══ PROVIDED DATA

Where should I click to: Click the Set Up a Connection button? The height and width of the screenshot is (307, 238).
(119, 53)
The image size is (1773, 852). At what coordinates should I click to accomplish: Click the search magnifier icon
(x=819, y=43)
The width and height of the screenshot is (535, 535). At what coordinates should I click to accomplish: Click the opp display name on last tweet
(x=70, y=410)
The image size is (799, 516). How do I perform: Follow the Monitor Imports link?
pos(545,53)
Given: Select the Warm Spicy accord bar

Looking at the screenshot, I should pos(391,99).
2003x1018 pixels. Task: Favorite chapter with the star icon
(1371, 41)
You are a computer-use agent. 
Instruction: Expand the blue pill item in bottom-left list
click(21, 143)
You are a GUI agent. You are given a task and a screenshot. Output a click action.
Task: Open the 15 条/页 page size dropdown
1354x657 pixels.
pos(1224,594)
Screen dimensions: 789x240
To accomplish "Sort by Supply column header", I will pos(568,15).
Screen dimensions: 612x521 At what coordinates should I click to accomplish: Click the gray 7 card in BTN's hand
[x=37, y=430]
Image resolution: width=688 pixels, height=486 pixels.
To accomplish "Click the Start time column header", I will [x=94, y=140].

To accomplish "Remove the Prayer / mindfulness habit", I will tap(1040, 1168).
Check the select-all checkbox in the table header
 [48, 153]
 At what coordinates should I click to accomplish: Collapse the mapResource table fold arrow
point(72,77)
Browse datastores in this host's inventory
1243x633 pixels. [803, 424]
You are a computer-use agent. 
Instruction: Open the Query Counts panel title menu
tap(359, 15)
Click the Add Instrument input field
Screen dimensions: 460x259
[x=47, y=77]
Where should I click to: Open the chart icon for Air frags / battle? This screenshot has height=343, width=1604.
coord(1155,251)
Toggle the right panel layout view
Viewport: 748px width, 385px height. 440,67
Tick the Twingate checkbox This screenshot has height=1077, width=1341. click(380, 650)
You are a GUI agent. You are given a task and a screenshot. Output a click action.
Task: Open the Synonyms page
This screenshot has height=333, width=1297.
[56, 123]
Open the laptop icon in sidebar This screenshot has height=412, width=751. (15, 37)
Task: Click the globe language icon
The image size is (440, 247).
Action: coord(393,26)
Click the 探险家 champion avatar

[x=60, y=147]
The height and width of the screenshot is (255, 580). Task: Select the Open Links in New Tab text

════

SET PROBLEM ->
Pick out each line above that contains the string "checkbox", treating uppercase and lowercase letters as distinct.

FULL RESPONSE ->
Check the select-all checkbox in the table header
Tick the Twingate checkbox This screenshot has height=1077, width=1341. click(380, 650)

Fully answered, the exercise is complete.